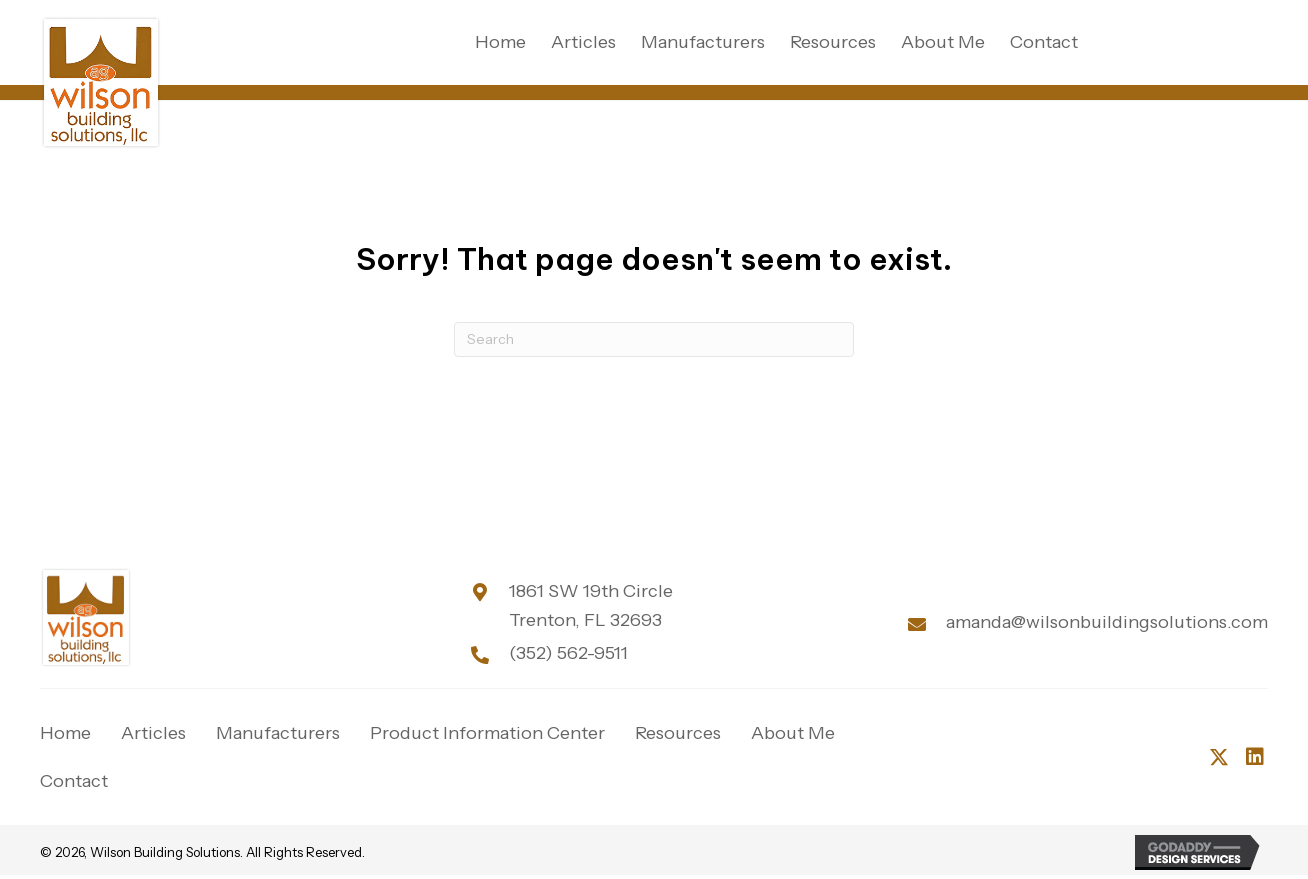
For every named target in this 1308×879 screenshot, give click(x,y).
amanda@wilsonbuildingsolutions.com (1107, 622)
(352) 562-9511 (568, 653)
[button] (1219, 757)
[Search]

STATED PROBLEM: Rewrite all the rows above without the picture, and keep the request lines as they are. Multiply each answer coordinate by 2.4 and round to whole numbers, with halves rounded up, but leave the dimensions in the request unchanged.

EXPECTED OUTPUT:
For every named target in this 1308×879 screenshot, give click(x,y).
amanda@wilsonbuildingsolutions.com (2657, 1493)
(352) 562-9511 (1363, 1567)
[button] (2926, 1817)
[Search]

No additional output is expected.